◆ Provided records
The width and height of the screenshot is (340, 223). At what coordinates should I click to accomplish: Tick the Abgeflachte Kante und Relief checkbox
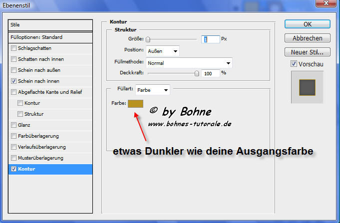[13, 92]
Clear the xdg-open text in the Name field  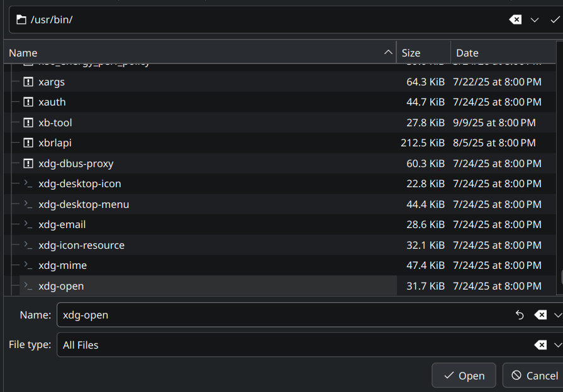(540, 315)
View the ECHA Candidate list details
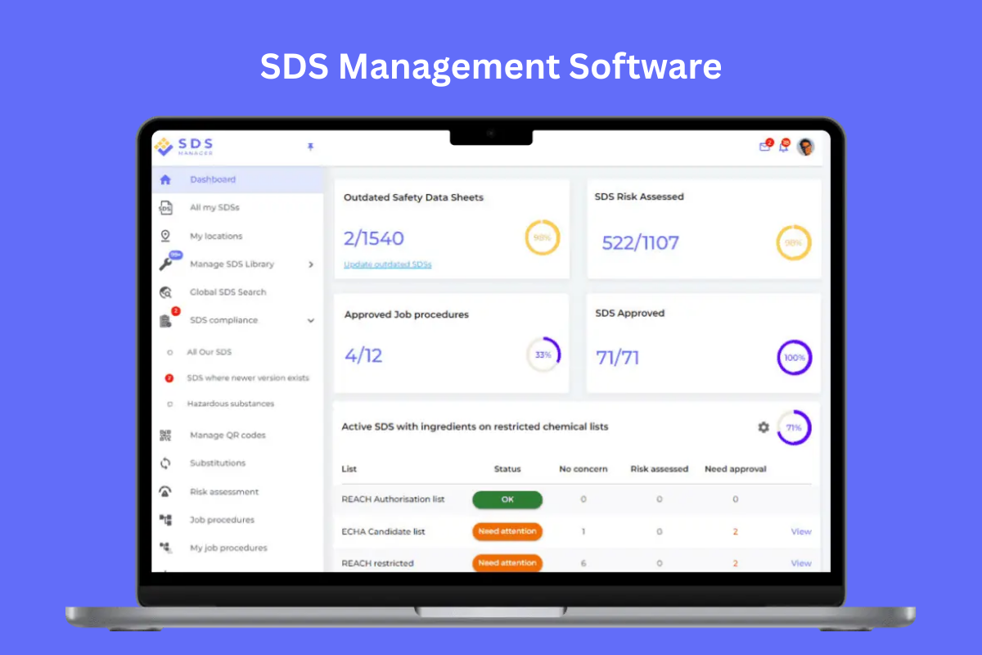Screen dimensions: 982x655 (800, 531)
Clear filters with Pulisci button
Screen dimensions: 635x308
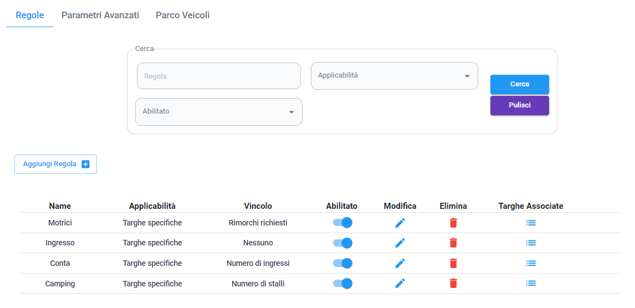tap(520, 105)
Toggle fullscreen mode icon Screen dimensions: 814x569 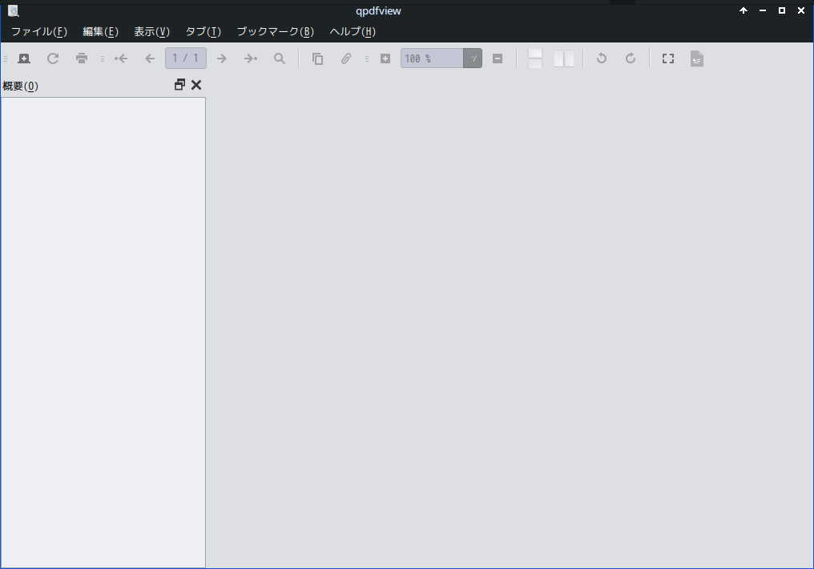click(668, 59)
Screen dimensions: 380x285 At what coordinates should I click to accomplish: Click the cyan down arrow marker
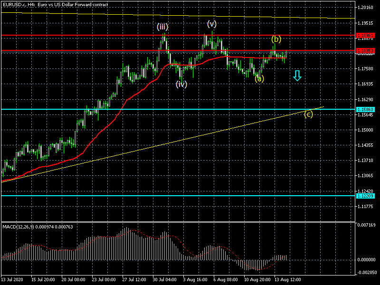[297, 76]
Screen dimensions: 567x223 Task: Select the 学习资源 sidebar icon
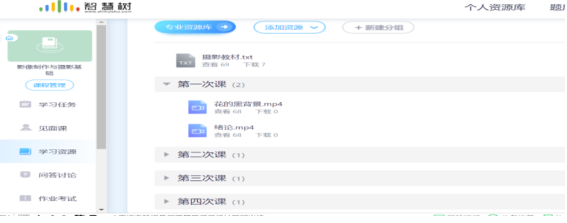click(x=25, y=151)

◆ The problem
The line containing "Screen dimensions: 380x285" and every line after it, up to the last line of the data, should be returned exactly, without the pictures.

◆ Task solution
Screen dimensions: 380x285 At what coordinates should I click to accomplish: Click the cyan down arrow marker
[297, 76]
Screen dimensions: 567x223 Task: Select the 学习资源 sidebar icon
click(x=25, y=151)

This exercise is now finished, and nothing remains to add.